In a clinical study, older AF patients have been studied [70], and that article presents a strategy to the optimal use of anti-thrombotic therapy instead of ablation. Optimization of catheter contact force [71] and the usage of optimal ablation strategies [1] have been discussed in the literature. A mechanistic approach to ablate the drivers of AF has been proposed as well [72]. A clinical procedure involving a total of 85 patients indicated that the conventional ablation procedure (PVI) should be combined with low-voltage area (LVA) sites ablation to yield better results. Only ablation might succeed for patients with less than 10% left atrial voltage [73]. Three-dimensional mapping of left and right atria has been explored by clinical researchers. In a study [74], the reliability of 3D mapping to represent LA, PV, and their variable branches is discussed and the authors found the process quite reliable.
As understood from the above discussion, simulation of ablation can be very helpful to treat patients with AF. However, ablation strategy demands to be investigated further.
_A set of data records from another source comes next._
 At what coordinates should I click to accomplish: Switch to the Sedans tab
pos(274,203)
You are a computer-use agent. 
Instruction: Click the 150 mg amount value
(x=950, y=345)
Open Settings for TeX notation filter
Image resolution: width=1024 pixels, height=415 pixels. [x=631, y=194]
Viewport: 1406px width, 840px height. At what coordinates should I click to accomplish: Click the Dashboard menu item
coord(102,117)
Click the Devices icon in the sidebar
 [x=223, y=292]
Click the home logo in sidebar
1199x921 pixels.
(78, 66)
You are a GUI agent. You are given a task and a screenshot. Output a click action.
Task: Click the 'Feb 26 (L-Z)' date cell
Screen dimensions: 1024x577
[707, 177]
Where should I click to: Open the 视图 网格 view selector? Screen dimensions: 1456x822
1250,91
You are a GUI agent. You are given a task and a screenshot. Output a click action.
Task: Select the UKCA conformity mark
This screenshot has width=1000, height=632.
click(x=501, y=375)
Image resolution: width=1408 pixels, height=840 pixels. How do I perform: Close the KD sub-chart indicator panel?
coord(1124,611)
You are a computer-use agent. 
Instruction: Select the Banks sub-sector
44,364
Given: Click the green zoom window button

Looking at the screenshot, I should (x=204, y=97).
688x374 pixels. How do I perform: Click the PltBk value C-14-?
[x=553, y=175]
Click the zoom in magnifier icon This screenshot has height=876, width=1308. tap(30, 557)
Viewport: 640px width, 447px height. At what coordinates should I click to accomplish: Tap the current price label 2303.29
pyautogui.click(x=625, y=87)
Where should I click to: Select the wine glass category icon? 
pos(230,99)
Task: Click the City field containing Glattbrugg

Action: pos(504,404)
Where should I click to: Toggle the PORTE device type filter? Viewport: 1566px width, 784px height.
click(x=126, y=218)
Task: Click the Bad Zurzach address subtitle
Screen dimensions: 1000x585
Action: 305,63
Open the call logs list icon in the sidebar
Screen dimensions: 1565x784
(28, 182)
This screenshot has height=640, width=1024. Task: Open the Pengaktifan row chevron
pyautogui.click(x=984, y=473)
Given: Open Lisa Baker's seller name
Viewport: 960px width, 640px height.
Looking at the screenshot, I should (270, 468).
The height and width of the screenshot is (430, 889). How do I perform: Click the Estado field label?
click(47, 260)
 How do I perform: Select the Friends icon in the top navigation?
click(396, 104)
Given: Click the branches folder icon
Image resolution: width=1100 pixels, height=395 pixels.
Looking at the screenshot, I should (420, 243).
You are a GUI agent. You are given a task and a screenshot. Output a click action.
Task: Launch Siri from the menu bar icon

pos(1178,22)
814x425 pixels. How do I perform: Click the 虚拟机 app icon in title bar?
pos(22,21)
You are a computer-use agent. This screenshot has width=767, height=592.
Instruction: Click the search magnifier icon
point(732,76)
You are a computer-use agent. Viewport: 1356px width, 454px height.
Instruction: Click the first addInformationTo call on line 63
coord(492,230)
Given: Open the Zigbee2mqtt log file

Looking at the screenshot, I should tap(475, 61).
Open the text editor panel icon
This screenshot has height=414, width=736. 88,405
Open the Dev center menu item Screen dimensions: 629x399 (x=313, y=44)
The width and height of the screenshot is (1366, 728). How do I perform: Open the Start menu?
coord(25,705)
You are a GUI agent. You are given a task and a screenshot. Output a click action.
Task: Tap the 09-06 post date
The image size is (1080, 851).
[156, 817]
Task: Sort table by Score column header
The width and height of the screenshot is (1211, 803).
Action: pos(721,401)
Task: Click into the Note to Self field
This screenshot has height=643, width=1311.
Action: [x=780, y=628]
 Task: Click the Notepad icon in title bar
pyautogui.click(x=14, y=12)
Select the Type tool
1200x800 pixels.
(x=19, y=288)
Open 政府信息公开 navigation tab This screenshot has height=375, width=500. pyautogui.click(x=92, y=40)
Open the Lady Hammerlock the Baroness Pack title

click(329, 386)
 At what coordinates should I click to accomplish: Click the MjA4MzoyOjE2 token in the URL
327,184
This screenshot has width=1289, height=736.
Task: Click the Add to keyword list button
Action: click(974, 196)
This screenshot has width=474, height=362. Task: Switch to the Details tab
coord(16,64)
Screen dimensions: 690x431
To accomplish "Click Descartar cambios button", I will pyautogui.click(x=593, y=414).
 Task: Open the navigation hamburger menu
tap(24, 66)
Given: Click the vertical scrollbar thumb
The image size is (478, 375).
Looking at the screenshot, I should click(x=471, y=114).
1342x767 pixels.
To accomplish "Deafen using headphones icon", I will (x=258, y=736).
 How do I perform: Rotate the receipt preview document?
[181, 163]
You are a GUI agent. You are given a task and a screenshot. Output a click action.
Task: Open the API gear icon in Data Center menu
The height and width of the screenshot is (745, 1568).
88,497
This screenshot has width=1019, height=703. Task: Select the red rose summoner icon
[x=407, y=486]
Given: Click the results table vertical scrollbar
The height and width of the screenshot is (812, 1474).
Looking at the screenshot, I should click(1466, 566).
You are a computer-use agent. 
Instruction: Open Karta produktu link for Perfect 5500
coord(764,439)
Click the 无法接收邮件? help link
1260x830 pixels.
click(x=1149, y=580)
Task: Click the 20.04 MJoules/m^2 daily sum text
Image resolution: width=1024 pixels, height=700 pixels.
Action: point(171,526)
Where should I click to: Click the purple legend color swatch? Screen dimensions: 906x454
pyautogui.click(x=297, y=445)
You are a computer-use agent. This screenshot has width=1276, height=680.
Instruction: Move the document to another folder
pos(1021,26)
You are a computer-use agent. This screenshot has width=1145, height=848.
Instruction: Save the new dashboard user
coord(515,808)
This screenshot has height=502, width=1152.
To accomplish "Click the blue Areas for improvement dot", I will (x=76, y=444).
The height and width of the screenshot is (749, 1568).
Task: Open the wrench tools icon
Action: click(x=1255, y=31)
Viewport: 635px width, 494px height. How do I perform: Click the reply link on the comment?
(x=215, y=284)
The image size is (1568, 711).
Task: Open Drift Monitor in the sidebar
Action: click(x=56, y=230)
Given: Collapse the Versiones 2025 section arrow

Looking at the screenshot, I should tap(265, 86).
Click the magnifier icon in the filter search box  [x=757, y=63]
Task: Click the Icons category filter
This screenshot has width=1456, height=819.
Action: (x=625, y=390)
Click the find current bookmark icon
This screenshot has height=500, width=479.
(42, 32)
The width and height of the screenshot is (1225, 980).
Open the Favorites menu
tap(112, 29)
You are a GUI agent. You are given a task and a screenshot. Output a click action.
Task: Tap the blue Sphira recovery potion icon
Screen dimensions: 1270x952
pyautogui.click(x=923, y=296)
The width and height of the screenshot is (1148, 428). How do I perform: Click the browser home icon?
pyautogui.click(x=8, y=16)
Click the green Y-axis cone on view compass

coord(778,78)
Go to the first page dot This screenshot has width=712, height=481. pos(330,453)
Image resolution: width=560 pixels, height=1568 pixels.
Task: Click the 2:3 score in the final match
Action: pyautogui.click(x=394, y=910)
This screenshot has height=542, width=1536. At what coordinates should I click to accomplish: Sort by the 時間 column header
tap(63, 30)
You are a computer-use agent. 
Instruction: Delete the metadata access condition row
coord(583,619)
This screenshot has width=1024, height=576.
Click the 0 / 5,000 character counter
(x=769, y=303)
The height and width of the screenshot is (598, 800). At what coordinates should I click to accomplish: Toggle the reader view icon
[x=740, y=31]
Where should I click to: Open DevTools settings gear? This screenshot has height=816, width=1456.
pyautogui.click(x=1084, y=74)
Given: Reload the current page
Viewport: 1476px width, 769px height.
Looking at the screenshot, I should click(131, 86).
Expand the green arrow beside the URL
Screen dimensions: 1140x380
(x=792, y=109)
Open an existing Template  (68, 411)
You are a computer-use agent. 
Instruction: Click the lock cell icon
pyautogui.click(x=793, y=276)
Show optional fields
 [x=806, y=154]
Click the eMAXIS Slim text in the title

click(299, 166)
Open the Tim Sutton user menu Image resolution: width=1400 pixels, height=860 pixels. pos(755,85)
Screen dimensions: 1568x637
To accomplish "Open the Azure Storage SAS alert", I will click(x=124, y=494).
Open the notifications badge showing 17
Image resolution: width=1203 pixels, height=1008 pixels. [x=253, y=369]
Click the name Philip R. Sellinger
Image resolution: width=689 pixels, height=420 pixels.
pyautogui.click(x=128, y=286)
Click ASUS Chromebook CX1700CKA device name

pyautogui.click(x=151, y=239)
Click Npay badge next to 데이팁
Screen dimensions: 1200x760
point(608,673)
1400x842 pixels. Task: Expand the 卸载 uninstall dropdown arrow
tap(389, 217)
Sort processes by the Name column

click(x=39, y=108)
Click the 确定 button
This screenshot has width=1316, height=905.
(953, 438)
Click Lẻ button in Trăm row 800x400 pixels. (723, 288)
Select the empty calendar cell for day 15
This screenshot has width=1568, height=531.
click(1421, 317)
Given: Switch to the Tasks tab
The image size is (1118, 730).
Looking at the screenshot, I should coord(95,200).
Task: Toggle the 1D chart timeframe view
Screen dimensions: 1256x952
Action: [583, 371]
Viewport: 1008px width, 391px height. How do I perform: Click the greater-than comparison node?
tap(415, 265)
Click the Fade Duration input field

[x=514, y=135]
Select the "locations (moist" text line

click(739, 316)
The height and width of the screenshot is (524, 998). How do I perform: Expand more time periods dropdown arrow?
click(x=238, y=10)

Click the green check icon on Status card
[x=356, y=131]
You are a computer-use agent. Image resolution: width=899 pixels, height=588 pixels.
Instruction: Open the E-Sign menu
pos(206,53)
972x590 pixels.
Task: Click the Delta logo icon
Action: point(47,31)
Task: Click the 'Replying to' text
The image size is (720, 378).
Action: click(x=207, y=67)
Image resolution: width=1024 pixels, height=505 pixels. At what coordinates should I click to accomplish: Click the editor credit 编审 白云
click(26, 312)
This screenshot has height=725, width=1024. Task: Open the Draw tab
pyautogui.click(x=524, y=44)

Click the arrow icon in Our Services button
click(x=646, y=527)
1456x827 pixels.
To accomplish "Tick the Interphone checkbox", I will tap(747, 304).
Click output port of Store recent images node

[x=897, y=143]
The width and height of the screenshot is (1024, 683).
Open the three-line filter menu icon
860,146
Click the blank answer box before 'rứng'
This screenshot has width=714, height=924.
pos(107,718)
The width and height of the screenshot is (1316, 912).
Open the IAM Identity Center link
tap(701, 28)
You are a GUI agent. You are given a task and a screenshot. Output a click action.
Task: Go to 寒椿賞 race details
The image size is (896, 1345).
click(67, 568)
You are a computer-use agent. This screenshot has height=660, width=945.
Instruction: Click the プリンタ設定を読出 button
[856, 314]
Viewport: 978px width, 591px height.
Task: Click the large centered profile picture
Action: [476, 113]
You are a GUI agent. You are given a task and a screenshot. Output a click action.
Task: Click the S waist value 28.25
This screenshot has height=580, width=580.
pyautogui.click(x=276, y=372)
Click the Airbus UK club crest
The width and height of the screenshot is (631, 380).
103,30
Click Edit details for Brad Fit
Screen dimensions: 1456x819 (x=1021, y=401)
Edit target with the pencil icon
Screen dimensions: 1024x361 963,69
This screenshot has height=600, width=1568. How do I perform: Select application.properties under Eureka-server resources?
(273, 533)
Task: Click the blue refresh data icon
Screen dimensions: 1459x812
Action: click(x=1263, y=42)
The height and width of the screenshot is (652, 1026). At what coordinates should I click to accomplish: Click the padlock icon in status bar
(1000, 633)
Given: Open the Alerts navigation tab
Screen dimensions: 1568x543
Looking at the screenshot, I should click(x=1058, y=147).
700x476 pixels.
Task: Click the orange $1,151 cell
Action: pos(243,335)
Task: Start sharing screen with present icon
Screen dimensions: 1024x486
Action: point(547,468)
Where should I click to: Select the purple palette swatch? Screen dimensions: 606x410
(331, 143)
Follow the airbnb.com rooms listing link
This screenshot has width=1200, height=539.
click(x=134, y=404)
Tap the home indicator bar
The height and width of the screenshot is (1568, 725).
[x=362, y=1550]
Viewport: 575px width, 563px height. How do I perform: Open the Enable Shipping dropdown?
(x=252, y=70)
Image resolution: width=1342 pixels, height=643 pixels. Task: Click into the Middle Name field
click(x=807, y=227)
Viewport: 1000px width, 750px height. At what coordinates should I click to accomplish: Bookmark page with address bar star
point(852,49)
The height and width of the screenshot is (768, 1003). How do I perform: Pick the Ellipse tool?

An effective and feasible design of an ablation strategy might turn out to be revolutionary in this area of research. Along with catheter ablation, some patients are treated with mazed ablation as well. The following sections have more detailed discussion on AF treatment with ablation and associated aspects of recovery.

3. Rotor/Trigger Identification

To diagnose AF, rotor or trigger identification is very important due to the complex nature of atrial cell mechanism. A simple model to identify the critical regions in AF is proposed that uses wave front propagation on an anisotropic structure mimicking the branching network of heart muscle cells [75]. Fibrosis, anisotropy, refractory period, and stimulus location mostly determine the rotor formation as suggested by an automaton model developed to explain the rotational activities during AF [76]. There are many articles that propose the use of dominant frequency (also signal processing methods) to detect the rotors or triggers of AF [17,18,36,37,38,77,78,79,80,81,82,83,84]. Apart from these, many wave propagation techniques have been explored [19,85,86,87,88]. Some articles even use image-based techniques to detect rotor or trigger [89,90,91,92]. Sarcoplasmic reticulum Ca2+ leak and after depolarization-triggered activity can also act as catalysts for cellular arrythmogenesis in persistent AF patients [4,5]. One significant study [93] aims to evaluate and compare a total of nine different AF detection algorithms based on electrocardiogram (ECG) signals. These algorithms were developed by analyzing two characteristics of ECG, namely RR (peak to peak) interval irregularity (RRI) and chaotic atrial activity (AA). All of the nine algorithms are based on either RRI or AA characteristics. However, the comparative analysis performed in the study indicates that the combination of both these characteristics might result in a better algorithm to obtain more effective results. Machine learning methods to detect AF driver location are also investigated in recent studies [94]. Activation patterns during AF in an experimental model are also investigated with the help of ECG [95]. Electro-anatomic maps based on dynamic approximate entropy have been used to detect rotors in a simulation study of 3D human atrium [96]. With the advancement of smart phone technology, photoplethysmography (PPG), [97] camera apps [98], etc., have been used. Sample datasets were obtained from smart phones using Android OS by Google Inc., Mountain View, CA, USA.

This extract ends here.